Note that in 8.0 we've made improvements to allow users to specify a different value to indicate "unset", so that it doesn't necessarily have to be the CLR default (e.g. 0).

gbirchmeier commented 1 year ago

it's critical that EF not send a value for that column when it isn't set; otherwise that value would always override whatever default is configured at the database, and the default would never take effect.

@roji Why is it critical? Why is it bad that my C# code could constantly clobber a DB column default with the model's (mandated to be non-null) value? Just because the DB has a column default 'xyz', doesn't mean my queries aren't allowed to explicitly set 'xyz'.

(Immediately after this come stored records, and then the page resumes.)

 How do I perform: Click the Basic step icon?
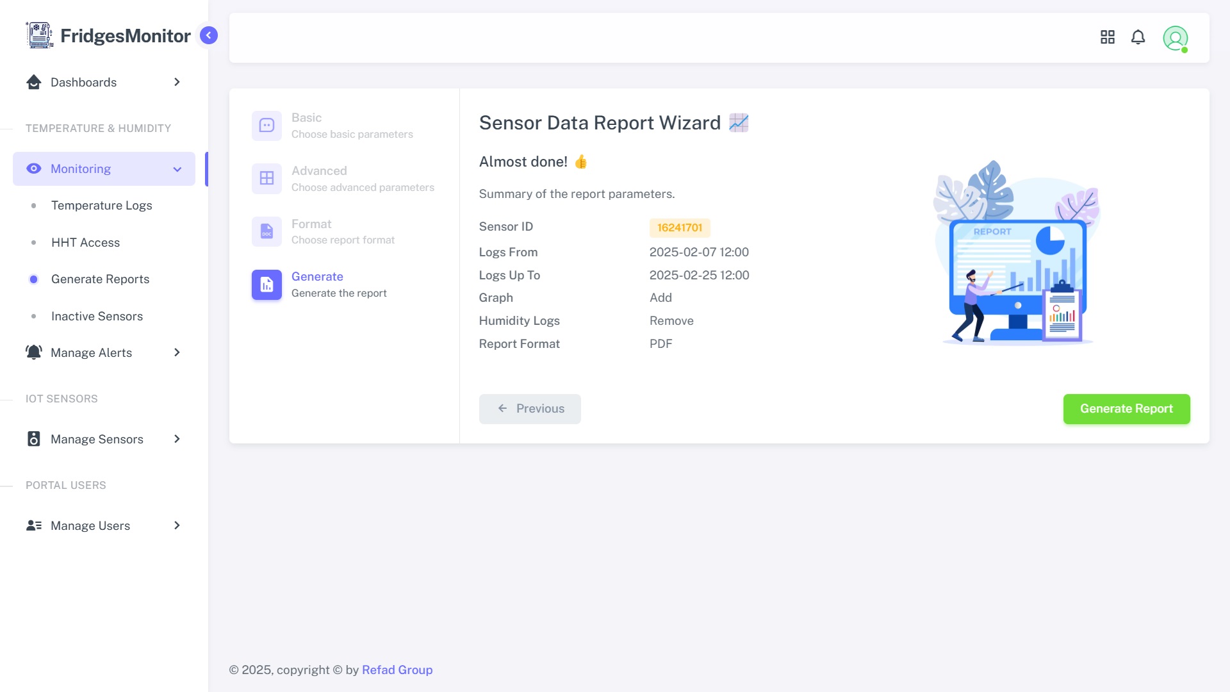[x=267, y=126]
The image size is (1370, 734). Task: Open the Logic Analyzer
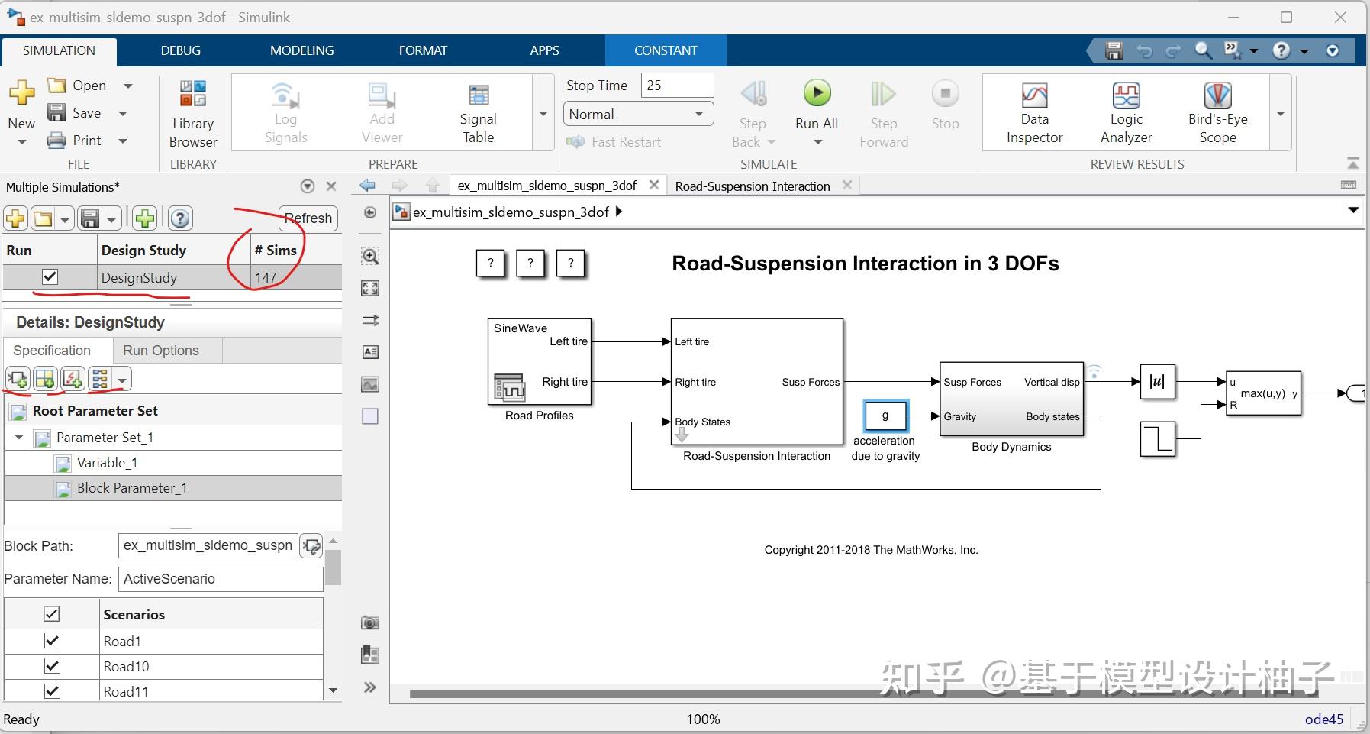1127,111
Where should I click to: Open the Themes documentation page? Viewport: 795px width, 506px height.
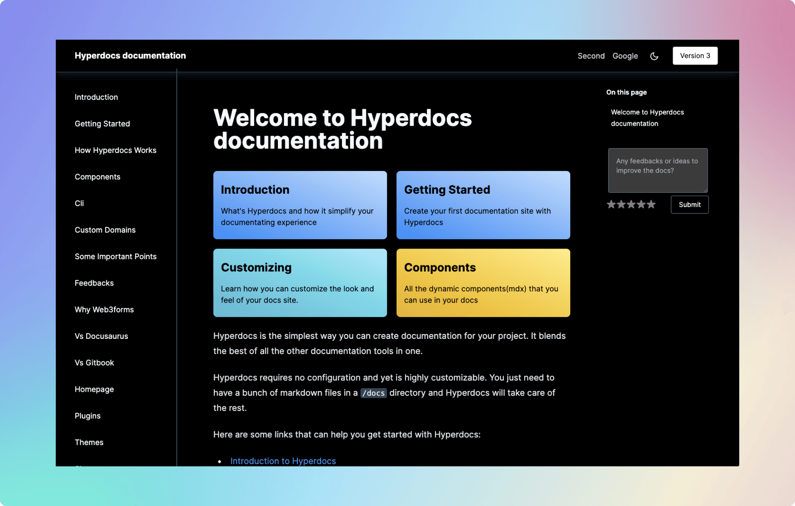pyautogui.click(x=89, y=442)
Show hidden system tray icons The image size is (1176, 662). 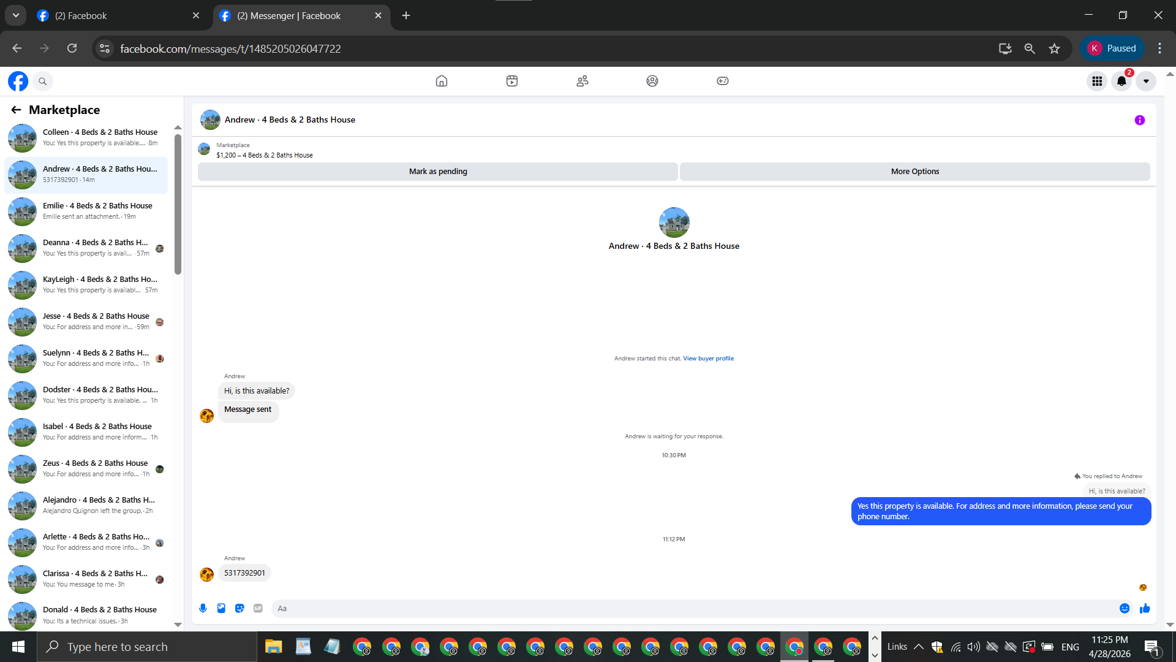[x=919, y=647]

As I'm writing this comment, I think I might see what I'm missing: Is there some kind of partial-record-update situation that I'm not considering? Where the app code is updating a subset of columns that does not include this non-null-with-default column? I haven't had this kind of situation yet in my own projects, but now that I think about it, it's a scenario in which your position finally starts to make a little sense to me.

brettzook commented 9 months ago

Thanks @roji for the explanation.

Note that in 8.0 we've made improvements to allow users to specify a different value to indicate "unset", so that it doesn't necessarily have to be the CLR default (e.g. 0).

Can you point me to some documentation showing how this can be done? I'm not on 8.0 yet for my project but will be in the near future.

ajcvickers commented 9 months ago

@brettzook See https://learn.microsoft.com/en-us/ef/core/what-is-new/ef-core-8.0/whatsnew#sentinel-values-and-database-defaults

markookram commented 6 months ago

@brettzook @roji I have a case with EF 8 that even having 0 as a value for PK (type long), its not been set as 'unsent' and in db im getting a row with Id = 0. Of course DB default value is not used. Do u maybe have some additional info? Sql server used is Microsoft SQL Server 2019 (RTM-GDR) (KB5029377) Im using SqlBulkCopy. Configuration:

builder.ToTable("TABLE_TEST", "dbo"); builder.HasKey(i => i.Id); builder.Property(i => i.Id) .HasColumnName("ID") .HasDefaultValueSql("NEXT VALUE FOR dbo.TestSeq");

It works using Context.Add()......SaveChangesAsync(); Is there anything that i can do to get the same results with SqlBulkCopy?

Tnx

roji commented 6 months ago

@markookram SqlBulkCopy is completely external to EF and isn't affected by EF configuration in any way. If your table was built by EF with the configuration above, then it should have a default value from TestSeq, at which point IIRC SqlBulkCopy should also use it, assuming you omit the Id in your import.

I'd advise looking at your actual table definition in the database (e.g. with SQL Server Management Studio) and thinking about this without taking EF into account.